La crudele ironia di Galileo è uno degli esempi più felici di comunicazione scientifica del metodo sperimentale.
E la questione è tanto più sfiziosa se si pensa che Grassi aveva ragione (le comete sono effettivamente corpi celesti) e Galileo torto.
Il fatto è che il primo era nel giusto per le ragioni sbagliate e il secondo sbagliava, ma per le ragioni giuste.
Così oggi noi ci dibattiamo tra i 5 stelle, da un lato, che, probabilmente, hanno dato la risposta giusta rispetto alla questione Olimpiadi, senza tuttavia argomentare con dati alla mano o proporre una visione progettuale di sviluppo per la città di Roma, felici semplicemente di replicare quello che dice l’autorità Grillo sul suo blog (una volta l’autorità era Aristotele, ma sic transit).

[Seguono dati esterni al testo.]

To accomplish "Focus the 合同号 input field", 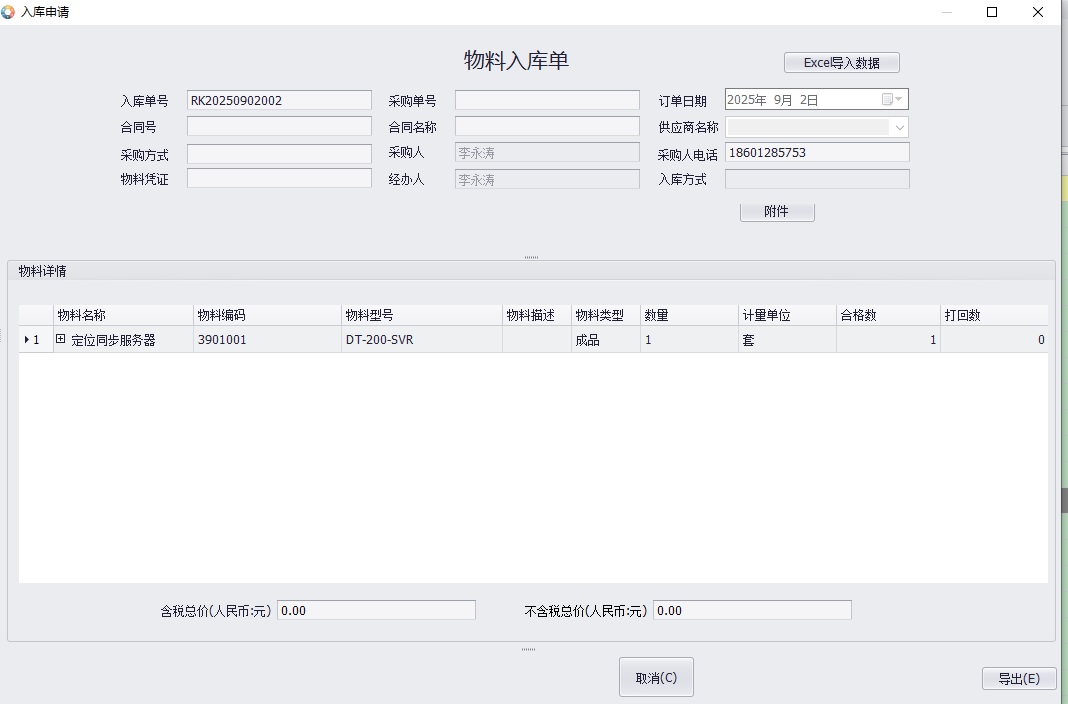I will (279, 127).
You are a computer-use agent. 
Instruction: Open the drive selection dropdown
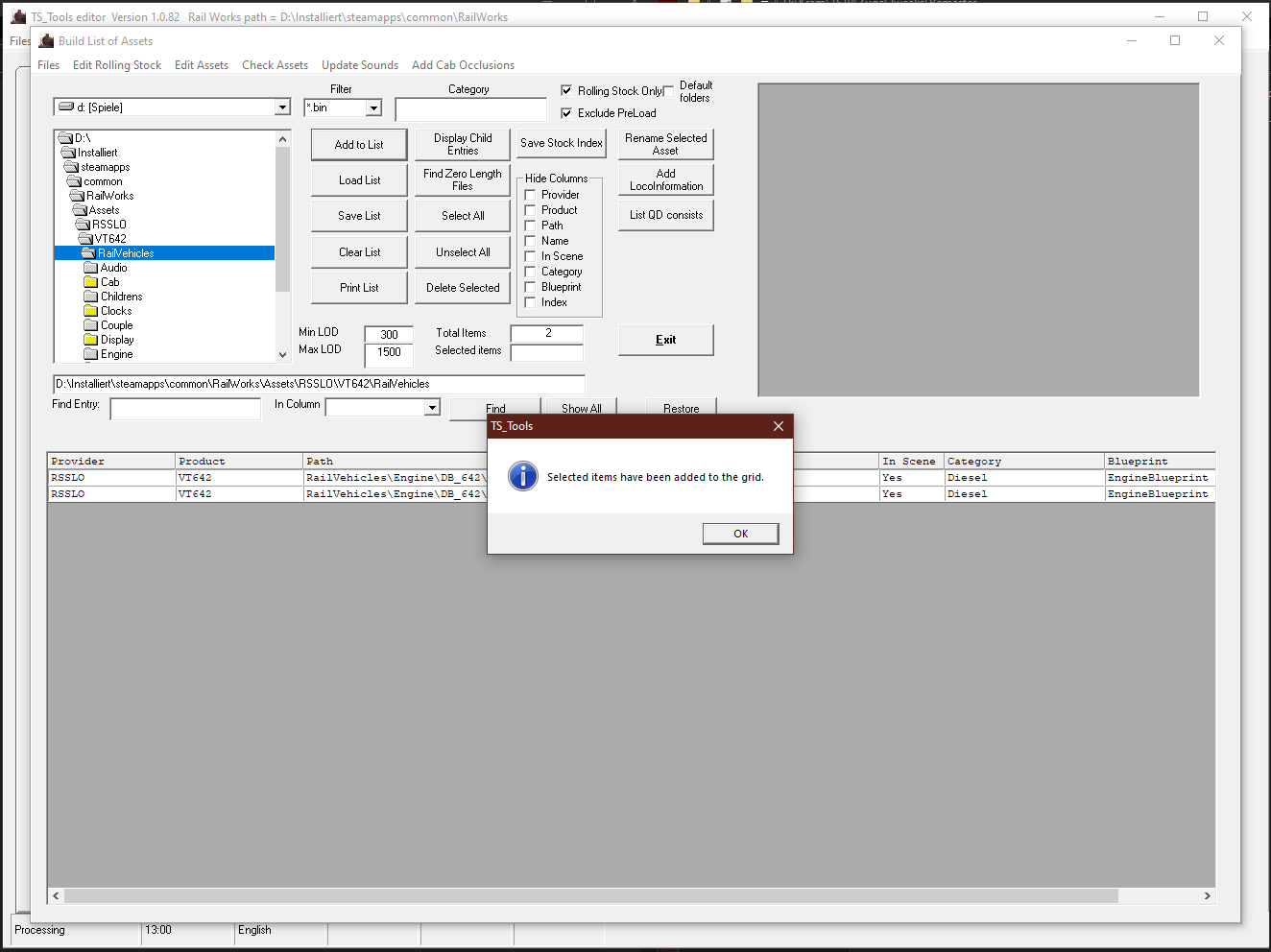[x=282, y=107]
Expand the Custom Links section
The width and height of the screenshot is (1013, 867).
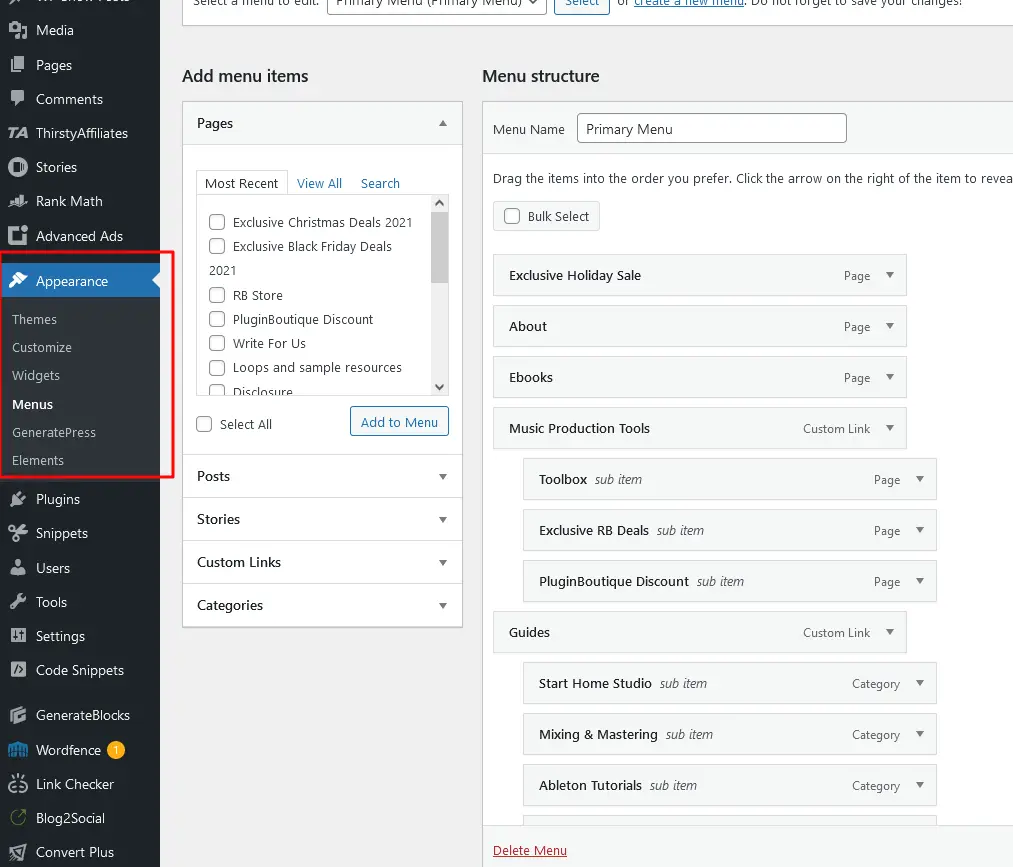pos(443,563)
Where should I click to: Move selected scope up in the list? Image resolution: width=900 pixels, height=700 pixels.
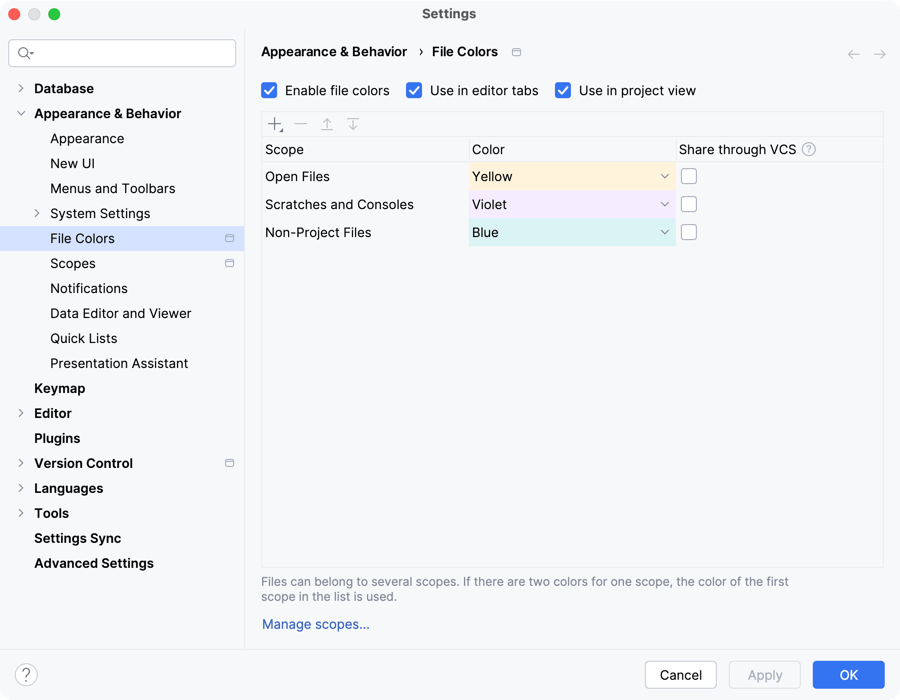[x=327, y=124]
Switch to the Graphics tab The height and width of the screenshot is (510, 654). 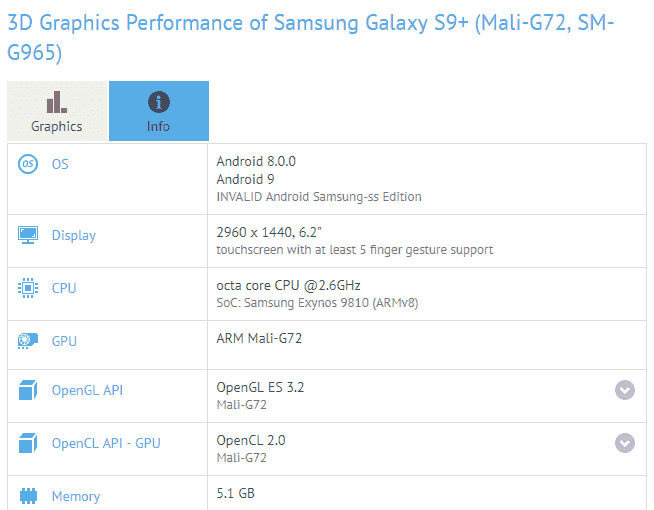[57, 111]
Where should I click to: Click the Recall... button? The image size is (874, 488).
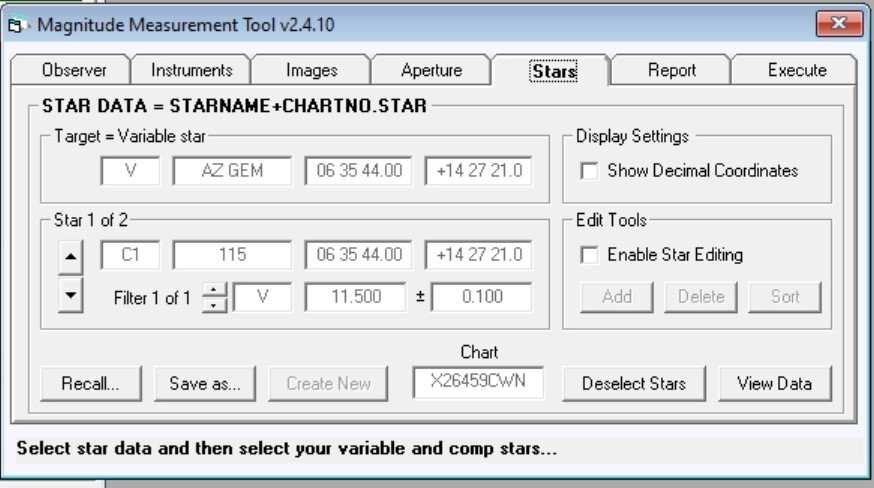(x=91, y=382)
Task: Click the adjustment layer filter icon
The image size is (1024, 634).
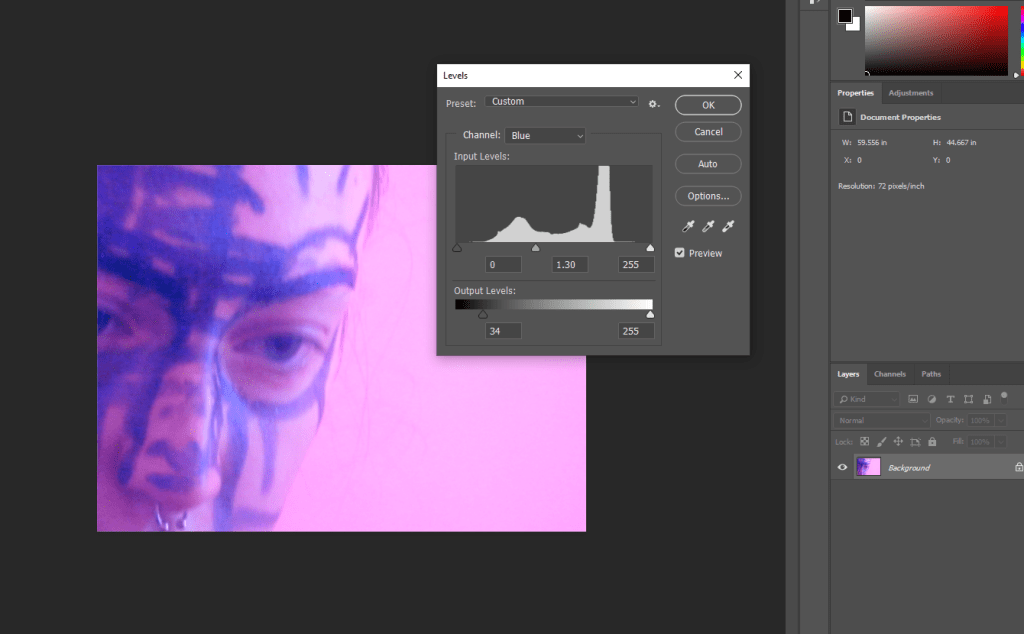Action: 932,399
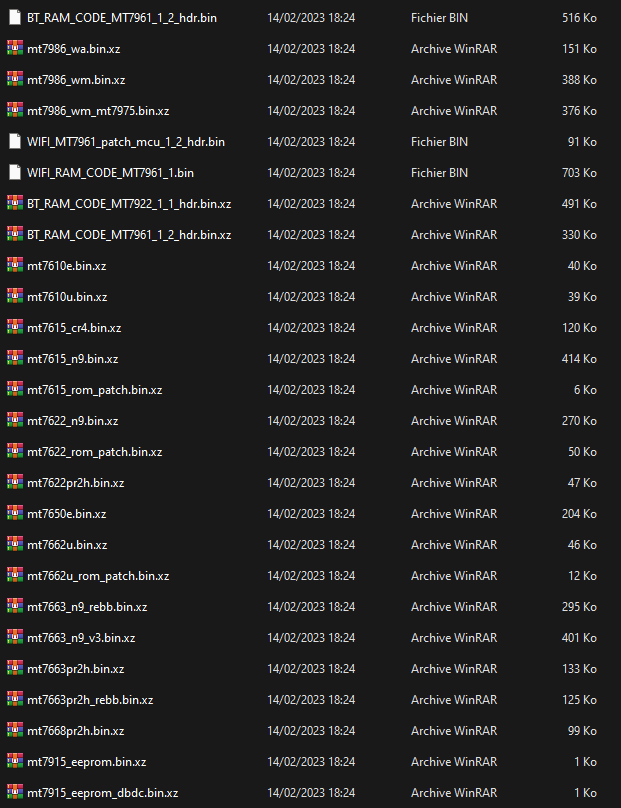Click the file icon of WIFI_RAM_CODE_MT7961_1.bin
This screenshot has height=808, width=621.
14,173
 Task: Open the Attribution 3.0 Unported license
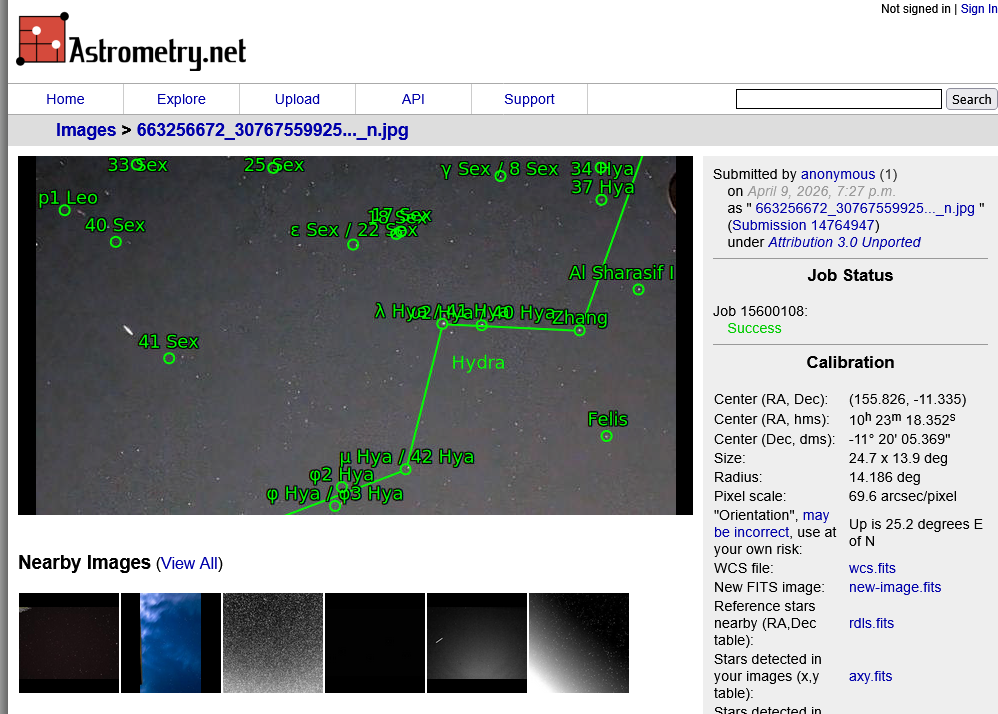[844, 242]
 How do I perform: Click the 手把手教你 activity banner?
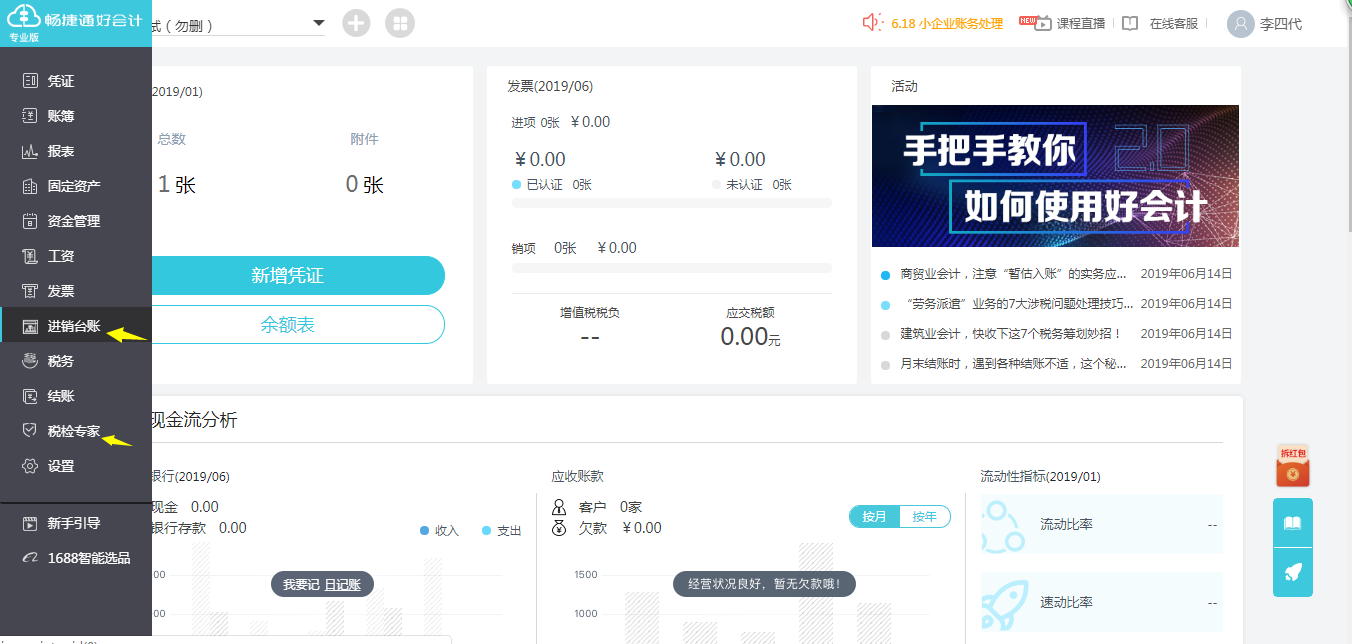pyautogui.click(x=1055, y=176)
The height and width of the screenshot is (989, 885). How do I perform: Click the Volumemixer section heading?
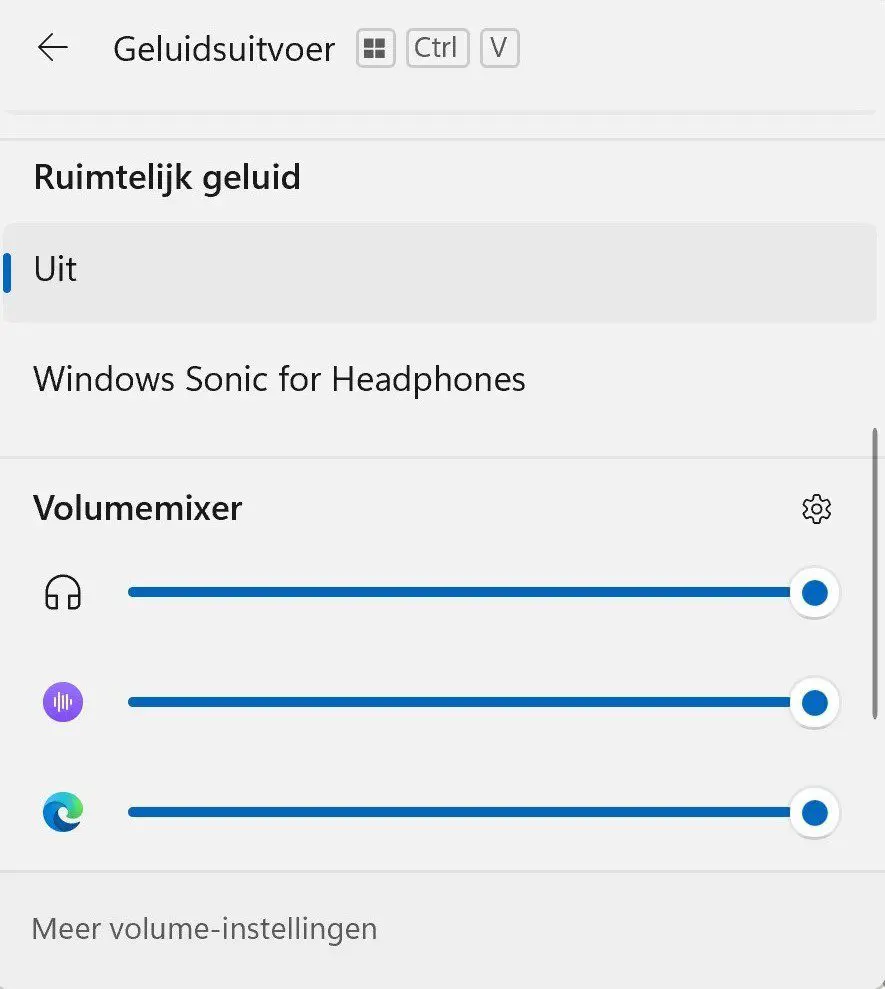coord(138,508)
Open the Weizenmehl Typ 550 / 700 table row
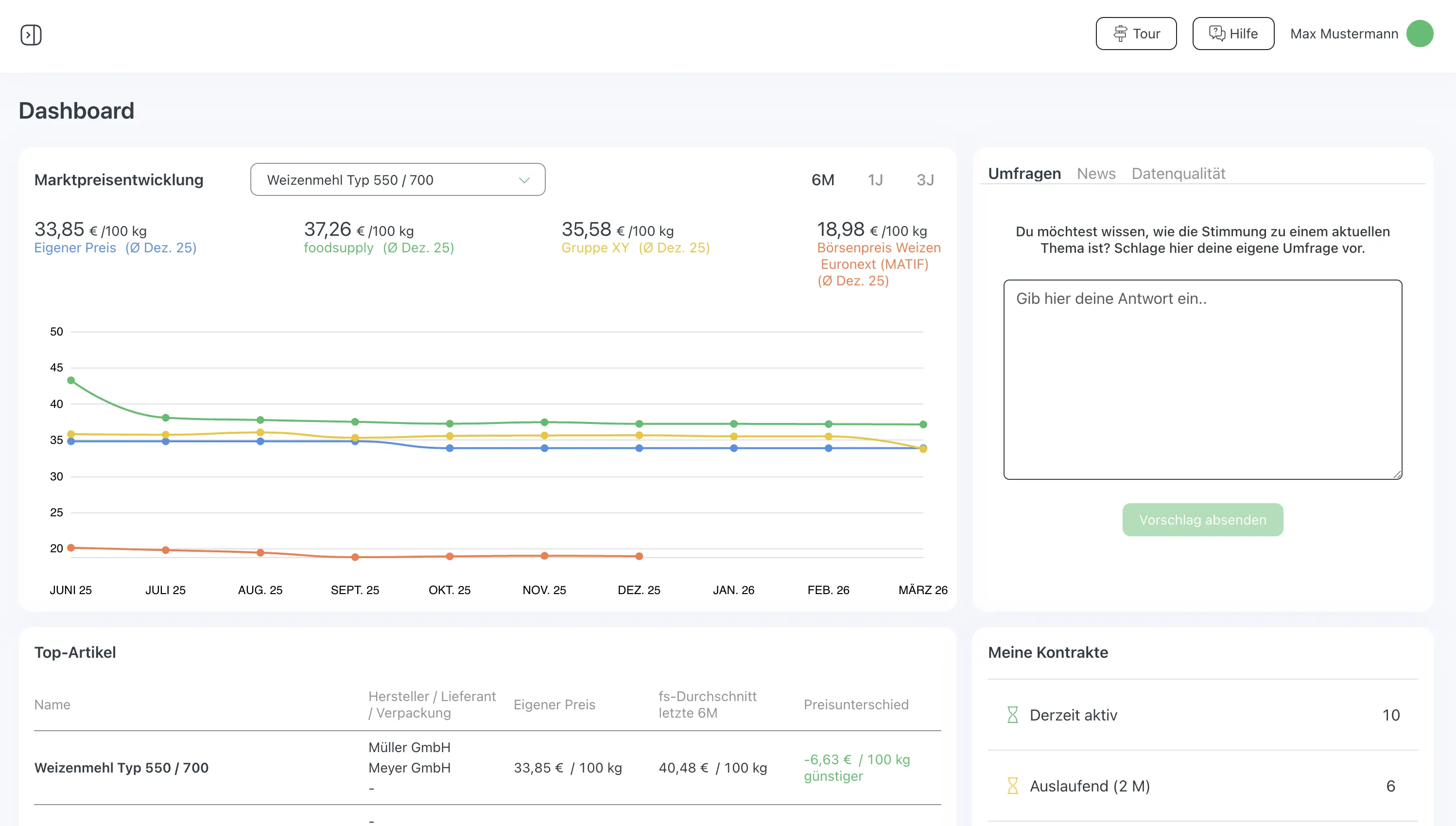This screenshot has height=826, width=1456. point(121,768)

E dall’altro, mentre una volta Galileo scagliava i suoi strali taglienti con la sagacia della sua penna e la vivacità dell’intelligenza scientifica, abbiamo Malagò…
Ecco, fossi in qualche stratega di palazzo, mi preoccuperei di questo.
Perché il rischio di perdere il tuorlo della questione lascia un albume di tristezza mentre il mondo va di fretta e le uova si sono rotte da un pezzo.